BEGIN

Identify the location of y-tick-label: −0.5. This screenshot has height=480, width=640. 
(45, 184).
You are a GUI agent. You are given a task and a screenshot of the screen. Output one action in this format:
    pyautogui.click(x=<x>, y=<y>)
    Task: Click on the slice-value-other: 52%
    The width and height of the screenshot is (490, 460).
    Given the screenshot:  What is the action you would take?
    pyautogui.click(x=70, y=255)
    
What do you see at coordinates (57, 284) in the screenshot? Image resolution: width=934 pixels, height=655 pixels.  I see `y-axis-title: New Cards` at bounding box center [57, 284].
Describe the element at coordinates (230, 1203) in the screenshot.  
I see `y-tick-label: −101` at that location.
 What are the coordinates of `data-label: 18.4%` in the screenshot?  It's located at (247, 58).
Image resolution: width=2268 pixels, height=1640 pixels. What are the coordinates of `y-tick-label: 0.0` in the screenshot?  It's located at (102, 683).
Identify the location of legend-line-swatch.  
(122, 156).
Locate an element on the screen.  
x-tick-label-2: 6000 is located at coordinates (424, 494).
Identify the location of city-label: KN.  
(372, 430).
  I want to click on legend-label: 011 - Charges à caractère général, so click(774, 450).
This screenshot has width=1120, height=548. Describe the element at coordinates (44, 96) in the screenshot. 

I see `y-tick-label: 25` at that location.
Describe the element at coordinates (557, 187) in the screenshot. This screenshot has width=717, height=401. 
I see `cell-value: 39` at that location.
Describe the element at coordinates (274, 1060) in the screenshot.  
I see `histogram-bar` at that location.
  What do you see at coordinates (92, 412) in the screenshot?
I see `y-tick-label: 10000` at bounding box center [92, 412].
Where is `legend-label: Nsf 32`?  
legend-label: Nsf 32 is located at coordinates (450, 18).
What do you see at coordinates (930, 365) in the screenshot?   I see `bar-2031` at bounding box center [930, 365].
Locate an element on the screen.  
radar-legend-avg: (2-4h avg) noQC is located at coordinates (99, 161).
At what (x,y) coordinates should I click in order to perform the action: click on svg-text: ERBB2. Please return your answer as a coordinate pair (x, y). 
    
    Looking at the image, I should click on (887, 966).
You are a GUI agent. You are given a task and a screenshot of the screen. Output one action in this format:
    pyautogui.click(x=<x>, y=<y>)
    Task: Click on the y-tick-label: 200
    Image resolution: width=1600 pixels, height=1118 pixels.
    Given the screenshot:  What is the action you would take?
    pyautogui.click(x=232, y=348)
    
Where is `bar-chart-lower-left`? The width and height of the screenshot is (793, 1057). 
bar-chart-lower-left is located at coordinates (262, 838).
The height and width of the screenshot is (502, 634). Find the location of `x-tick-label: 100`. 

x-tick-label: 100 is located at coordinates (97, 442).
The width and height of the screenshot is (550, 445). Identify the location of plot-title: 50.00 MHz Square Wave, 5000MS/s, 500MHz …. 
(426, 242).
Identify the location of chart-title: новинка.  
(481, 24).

END

Task prompt: Format the lines above as a JSON list of strings, one string per line, starting at the first line and ending with the line containing "center [92, 412].", both included. Leave out blank lines.

Result for this task:
[
  "Identify the location of y-tick-label: −0.5. This screenshot has height=480, width=640. ",
  "(45, 184).",
  "You are a GUI agent. You are given a task and a screenshot of the screen. Output one action in this format:",
  "    pyautogui.click(x=<x>, y=<y>)",
  "    Task: Click on the slice-value-other: 52%",
  "    The width and height of the screenshot is (490, 460).",
  "    Given the screenshot:  What is the action you would take?",
  "    pyautogui.click(x=70, y=255)",
  "What do you see at coordinates (57, 284) in the screenshot? Image resolution: width=934 pixels, height=655 pixels.  I see `y-axis-title: New Cards` at bounding box center [57, 284].",
  "Describe the element at coordinates (230, 1203) in the screenshot.  ",
  "I see `y-tick-label: −101` at that location.",
  " What are the coordinates of `data-label: 18.4%` in the screenshot?  It's located at (247, 58).",
  "Image resolution: width=2268 pixels, height=1640 pixels. What are the coordinates of `y-tick-label: 0.0` in the screenshot?  It's located at (102, 683).",
  "Identify the location of legend-line-swatch.  ",
  "(122, 156).",
  "Locate an element on the screen.  ",
  "x-tick-label-2: 6000 is located at coordinates (424, 494).",
  "Identify the location of city-label: KN.  ",
  "(372, 430).",
  "  I want to click on legend-label: 011 - Charges à caractère général, so click(774, 450).",
  "This screenshot has width=1120, height=548. Describe the element at coordinates (44, 96) in the screenshot. ",
  "I see `y-tick-label: 25` at that location.",
  "Describe the element at coordinates (557, 187) in the screenshot. This screenshot has width=717, height=401. ",
  "I see `cell-value: 39` at that location.",
  "Describe the element at coordinates (274, 1060) in the screenshot.  ",
  "I see `histogram-bar` at that location.",
  "  What do you see at coordinates (92, 412) in the screenshot?",
  "I see `y-tick-label: 10000` at bounding box center [92, 412]."
]